Pernah suatu hari Ayah berkata "Karir dan uang masih gampang dicari, tapi cinta dan kesehatan itu ga bisa begitu saja didapat". Aku tahu itu sindiran ayah padaku atas ketulusannya selama ini menunggu kepulanganku, dan atas kerepotannya begitu akhirnya aku mau pulang. Waktu itu aku ingat melihat dia tersenyum nyaris bangga, dan aku tertunduk pelan nyaris kalah.
***

Kemarin aku sudah diminta untuk rongten tulang belakang, sore ini aku ada janji lagi dengan dokter untuk membaca hasil rongten. Lagi, dia menjemputku. Tanpa aku minta dia menemaniku menunggu antrian dokter, harusnya sore ini dia menyelesaikan laporan penjualan bulan lalu. Ahhh., lagi-lagi dia menambahkan daftar kebaikan yang harus kubayar. Berkali-kali dia memegang tanganku, mungkin dia tahu aku sangat ketakutan.

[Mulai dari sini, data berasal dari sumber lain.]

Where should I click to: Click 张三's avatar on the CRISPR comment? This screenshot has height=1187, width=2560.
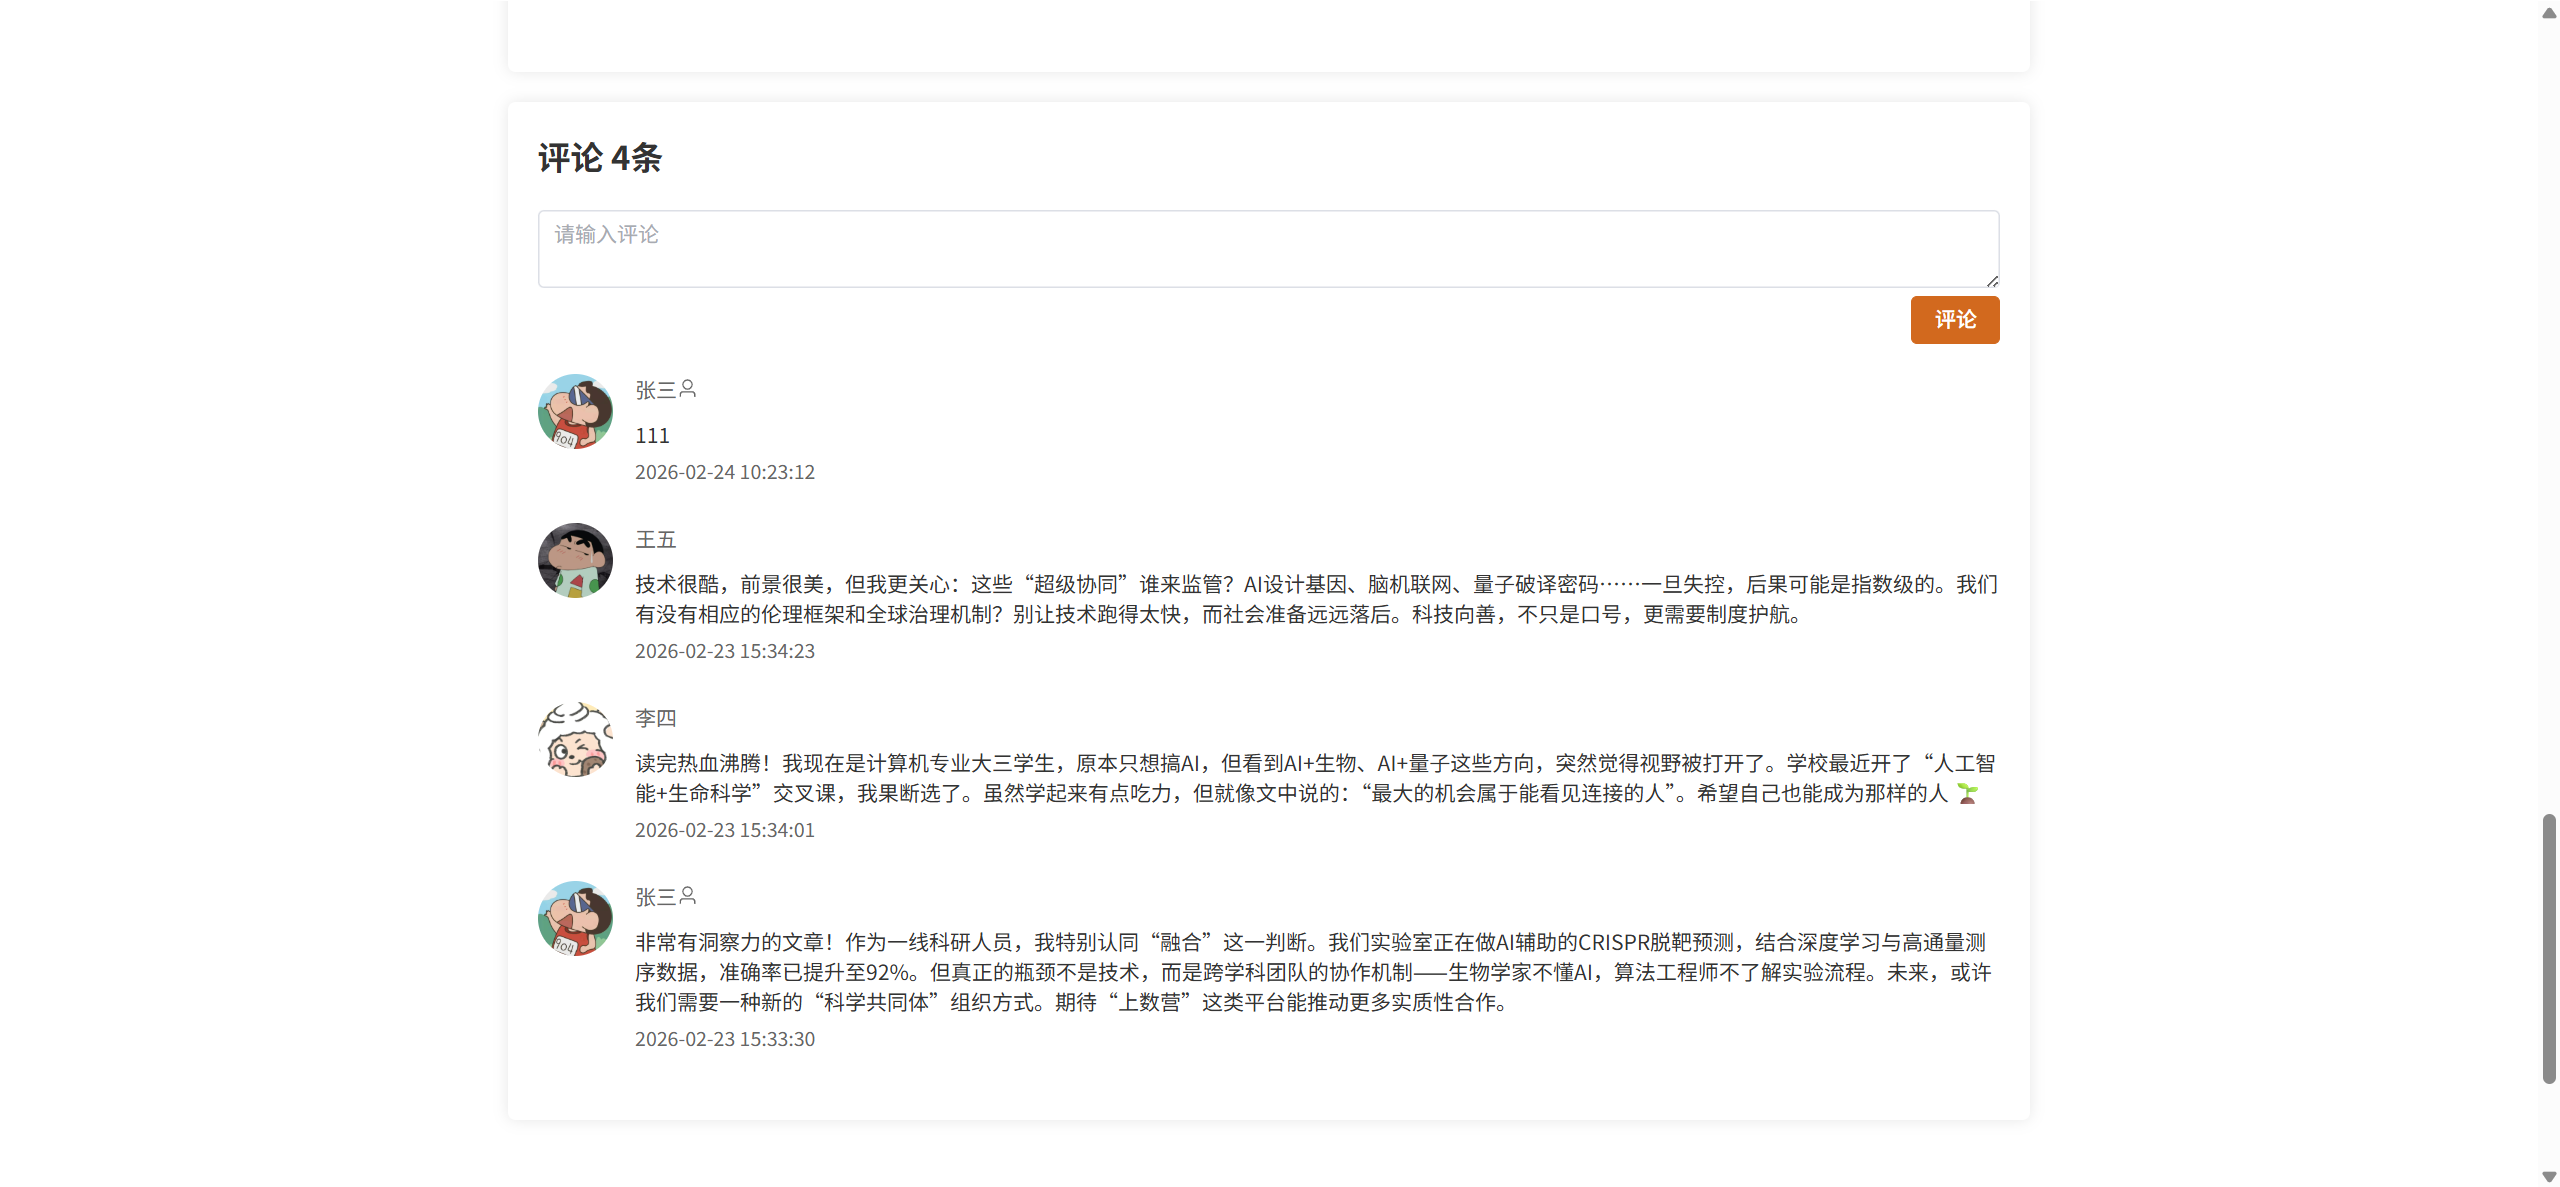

Walau sudah dari lama aku persiapkan diri menghadapi kemungkinan terburuk, tetap saja kegugupan menyerangku lagi.

Tertulis di sampul hasil rongtenku trabekulasi tulang normal,tampak kyphosis L4-5.tampak destruksi corpus vertL3-4-5,sela vert L3-4-5 sempit.pedicle baik....tampak paravert swelling pada L3-4-5...
Bahasa yang sangat asing di telingaku itu adalah vonis yang akan dijatuhkan dokter beberapa saat lagi. 

"Ada kelainan pada tulang anda, yang menyebabkan mineralisasi abnormal, remodeling abnormal serta penipisan bagian posterior sehingga menyebabkan pergeseran............."
Aku tidak bisa dengan mudah mencerna maksud dokter, sebelum dokter berbicara terlalu banyak tanpa aku pahami maksudnya, aku potong ucapannya
"Apa saya masih bisa menari Dok?"
Aku tahu dia menahan nafas begitu mendengar aku dengan berani menanyakannya pada dokter,.
Aku tahu dokter yang ada di hadapanku tidak bodoh untuk mencerna pertanyaan sederhanaku
"Maaf, dengan berat hati saya harus mengatakan tidak. Anda harus memilih antara kesehatan atau karir anda, karena jika anda memilih salah satu maka anda tidak akan bisa mendapatkan yang lainnya"
Sontak dia memegang erang tangan kananku. Aku, yang tadinya memandang dengan berani mata dokter pelan-pelan tertunduk diam,.
Genggamannya terasa semakin erat membungkus tanganku yang beku,. Dia tahu ini adalah vonis yang sangat kutakutkan. Ini semacam mimpi buruk entah berujung entah tidak yang membuatku ketakutan hingga tak bisa bangun. Dia meyakinkan lewat usapannya di punggungku bahwa dia akan selalu ada disampingku melewati semua mimpi buruk itu, namun... aku kembali ingat kamu.